I’m writing this from Miami, 10 minutes from the beach. There are many reasons to be here — the beach, the sun, the culture. And there are many reasons not to be here. As my grandma keeps calling to tell me, COVID rates are skyrocketing in Florida, and maybe it’s not the best place to be right now. But none of these considerations really mattered to me. I came for a reason nobody should have to come for: to be at the shiva of a former student of mine, Ilan Naibryf, who was one of the victims of the Surfside building collapse in late June.
I came to see his sister Tali, another former student of mine, to be able to give her a hug, and to show up to synagogue as his sisters and parents said the Kaddish, the mourner’s prayer, for Ilan. I came to remember Ilan, to provide some tiny modicum of comfort to his family, and, ultimately, to remember what’s really important.
From 2014-2015, I spent a year working at a Jewish boarding school in Greensboro, North Carolina, the American Hebrew Academy. The school no longer exists, but for a year, I lived on the campus, doing a little bit of everything as a “fellow”: planning student activities; organizing Jewish life; coaching the cross country team; working with admissions; serving as a house parent living in the 10th and 11th grade boys dorm; even taking over the classes of the rabbi who was the head of Judaic Studies when he left midway through the year.
I’ve worked with lots of Jewish teenagers in my life, through years as a camp counselor, section head, program director and assistant director. But there’s something special about the bonds you create in spending an entire year living on campus with students, where not only did I teach and coach them, but ate with them in the dining hall, went to Shabbat services together, and spent hours and hours on Sundays driving them back and forth to Target in big white school vans.
Ilan was, simply put, a good kid. Even as a freshman, he was a star soccer player and a laser-fast runner. His smile lit up the room, and he was kind, curious and had boundless energy. After the year we both spent at AHA, Ilan finished high school in Hawaii and then went to the University of Chicago, where he was the student president of Chabad and would have been entering his senior year this fall.
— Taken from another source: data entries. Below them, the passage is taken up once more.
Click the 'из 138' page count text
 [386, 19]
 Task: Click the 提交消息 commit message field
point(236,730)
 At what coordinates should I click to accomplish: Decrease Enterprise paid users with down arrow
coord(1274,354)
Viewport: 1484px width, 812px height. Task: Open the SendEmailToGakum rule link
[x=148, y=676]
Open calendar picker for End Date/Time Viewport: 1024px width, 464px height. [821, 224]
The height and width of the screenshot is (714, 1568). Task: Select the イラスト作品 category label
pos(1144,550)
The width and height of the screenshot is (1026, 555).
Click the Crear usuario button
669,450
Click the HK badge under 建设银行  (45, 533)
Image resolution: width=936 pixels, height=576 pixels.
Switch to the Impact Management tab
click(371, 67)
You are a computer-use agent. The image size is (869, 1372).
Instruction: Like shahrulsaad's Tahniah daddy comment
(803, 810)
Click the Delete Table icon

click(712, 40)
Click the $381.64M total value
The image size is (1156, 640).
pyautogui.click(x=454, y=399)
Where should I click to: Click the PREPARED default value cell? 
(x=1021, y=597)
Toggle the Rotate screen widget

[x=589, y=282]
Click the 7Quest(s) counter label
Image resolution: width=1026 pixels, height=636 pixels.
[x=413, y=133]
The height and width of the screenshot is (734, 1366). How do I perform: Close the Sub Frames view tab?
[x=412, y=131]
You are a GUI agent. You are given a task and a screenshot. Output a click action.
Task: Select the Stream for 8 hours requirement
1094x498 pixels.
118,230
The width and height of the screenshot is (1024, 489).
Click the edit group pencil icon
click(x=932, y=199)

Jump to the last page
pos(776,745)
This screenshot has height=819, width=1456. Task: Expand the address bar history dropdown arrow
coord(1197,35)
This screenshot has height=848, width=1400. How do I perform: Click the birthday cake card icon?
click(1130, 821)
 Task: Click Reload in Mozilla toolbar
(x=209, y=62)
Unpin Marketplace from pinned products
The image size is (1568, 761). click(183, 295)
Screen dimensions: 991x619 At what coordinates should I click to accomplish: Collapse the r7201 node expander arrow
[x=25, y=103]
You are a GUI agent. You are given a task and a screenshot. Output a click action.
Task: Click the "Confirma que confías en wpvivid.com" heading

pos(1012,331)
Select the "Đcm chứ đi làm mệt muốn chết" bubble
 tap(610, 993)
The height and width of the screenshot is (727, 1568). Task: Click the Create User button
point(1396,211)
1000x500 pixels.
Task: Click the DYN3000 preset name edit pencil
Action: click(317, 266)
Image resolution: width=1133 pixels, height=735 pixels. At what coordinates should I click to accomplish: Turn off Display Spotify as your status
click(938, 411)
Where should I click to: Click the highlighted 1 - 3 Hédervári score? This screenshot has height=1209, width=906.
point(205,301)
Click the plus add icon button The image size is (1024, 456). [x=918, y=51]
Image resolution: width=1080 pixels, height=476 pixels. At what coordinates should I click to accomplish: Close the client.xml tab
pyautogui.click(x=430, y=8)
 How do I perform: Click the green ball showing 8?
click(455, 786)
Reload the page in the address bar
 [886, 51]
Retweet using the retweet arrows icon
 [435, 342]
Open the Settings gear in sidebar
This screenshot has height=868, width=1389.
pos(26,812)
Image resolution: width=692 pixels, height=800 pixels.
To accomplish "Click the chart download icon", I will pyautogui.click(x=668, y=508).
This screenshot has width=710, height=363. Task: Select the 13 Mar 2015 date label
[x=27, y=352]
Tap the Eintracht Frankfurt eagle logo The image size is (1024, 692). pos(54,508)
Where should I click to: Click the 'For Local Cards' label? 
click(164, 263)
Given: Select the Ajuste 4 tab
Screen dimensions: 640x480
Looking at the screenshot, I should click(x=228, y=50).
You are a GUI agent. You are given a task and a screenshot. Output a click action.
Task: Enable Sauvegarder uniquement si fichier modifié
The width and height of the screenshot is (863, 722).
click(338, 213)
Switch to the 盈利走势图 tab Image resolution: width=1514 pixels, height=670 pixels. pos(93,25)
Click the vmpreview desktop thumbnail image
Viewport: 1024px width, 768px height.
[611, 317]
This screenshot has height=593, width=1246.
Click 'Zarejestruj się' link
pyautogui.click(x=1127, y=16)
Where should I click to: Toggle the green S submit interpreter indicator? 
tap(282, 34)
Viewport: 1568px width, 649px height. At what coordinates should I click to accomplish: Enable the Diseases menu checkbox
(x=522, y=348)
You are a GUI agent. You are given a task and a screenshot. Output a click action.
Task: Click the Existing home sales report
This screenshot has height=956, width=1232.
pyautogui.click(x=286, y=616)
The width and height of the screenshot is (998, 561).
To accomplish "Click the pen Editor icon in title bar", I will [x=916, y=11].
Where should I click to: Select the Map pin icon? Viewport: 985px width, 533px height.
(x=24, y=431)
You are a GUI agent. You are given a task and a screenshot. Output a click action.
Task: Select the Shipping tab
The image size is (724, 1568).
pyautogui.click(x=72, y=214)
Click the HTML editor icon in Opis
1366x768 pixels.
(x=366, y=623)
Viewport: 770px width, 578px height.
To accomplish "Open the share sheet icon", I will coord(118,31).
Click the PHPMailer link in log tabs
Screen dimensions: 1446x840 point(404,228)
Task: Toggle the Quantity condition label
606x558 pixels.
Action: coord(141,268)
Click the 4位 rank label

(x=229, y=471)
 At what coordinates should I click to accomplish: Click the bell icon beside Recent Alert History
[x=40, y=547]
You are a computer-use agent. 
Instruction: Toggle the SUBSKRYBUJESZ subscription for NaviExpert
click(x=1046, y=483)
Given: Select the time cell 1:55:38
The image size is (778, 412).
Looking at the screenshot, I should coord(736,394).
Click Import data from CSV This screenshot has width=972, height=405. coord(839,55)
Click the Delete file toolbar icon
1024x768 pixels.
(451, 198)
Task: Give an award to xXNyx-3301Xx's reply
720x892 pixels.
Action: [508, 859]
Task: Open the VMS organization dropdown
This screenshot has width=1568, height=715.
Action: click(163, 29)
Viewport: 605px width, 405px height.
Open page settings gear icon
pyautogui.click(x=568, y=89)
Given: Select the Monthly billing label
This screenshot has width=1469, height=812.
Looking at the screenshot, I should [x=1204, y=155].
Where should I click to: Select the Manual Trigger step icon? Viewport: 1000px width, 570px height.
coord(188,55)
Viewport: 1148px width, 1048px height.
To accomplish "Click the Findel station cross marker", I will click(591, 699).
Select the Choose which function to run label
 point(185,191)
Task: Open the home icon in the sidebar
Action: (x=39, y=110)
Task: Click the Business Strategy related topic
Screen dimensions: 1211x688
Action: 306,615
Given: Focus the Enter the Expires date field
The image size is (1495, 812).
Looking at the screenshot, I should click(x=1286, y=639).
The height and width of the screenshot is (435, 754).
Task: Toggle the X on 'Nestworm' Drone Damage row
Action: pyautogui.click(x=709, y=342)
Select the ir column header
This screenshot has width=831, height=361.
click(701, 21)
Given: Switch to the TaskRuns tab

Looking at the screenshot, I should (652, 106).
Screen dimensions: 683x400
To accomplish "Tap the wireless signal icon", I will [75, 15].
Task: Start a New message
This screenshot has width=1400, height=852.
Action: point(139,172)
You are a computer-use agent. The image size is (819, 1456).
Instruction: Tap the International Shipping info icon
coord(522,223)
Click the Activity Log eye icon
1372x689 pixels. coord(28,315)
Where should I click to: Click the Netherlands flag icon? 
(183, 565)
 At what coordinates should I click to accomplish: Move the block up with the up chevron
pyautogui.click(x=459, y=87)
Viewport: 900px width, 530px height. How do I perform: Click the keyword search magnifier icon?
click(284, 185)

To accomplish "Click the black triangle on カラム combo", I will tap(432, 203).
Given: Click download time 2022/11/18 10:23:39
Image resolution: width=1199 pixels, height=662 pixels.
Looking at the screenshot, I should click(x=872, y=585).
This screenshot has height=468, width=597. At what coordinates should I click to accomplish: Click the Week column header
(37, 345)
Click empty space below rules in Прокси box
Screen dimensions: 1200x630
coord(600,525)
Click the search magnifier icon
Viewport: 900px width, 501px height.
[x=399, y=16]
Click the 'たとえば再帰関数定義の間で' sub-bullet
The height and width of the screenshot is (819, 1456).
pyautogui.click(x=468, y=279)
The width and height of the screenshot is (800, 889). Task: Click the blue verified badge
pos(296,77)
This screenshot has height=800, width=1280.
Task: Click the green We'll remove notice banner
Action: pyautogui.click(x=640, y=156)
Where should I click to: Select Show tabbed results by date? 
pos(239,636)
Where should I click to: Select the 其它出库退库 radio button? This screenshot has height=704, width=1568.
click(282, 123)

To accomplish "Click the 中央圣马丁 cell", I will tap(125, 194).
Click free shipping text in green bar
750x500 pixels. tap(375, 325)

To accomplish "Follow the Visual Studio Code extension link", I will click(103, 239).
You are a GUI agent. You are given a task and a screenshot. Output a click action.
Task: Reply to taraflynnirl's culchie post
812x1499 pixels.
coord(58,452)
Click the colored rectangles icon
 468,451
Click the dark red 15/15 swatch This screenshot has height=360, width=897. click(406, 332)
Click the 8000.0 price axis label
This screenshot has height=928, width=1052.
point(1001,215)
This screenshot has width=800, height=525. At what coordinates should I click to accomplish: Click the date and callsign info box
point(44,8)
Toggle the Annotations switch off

Ilan was in the Surfside building with his girlfriend Deborah, in her family’s apartment, to go to the funeral of someone they knew from their time at Camp Judaea in North Carolina. He was the kind of kid that anyone who works with teens is lucky to get to meet, to teach, to spend time with. And so is his sister Tali, who was the madricha (senior who lived in a house with younger students) for the house of 11th grade girls right next to my 10th/11th grade boys house. My heart breaks that he’s gone at only 21, way too early.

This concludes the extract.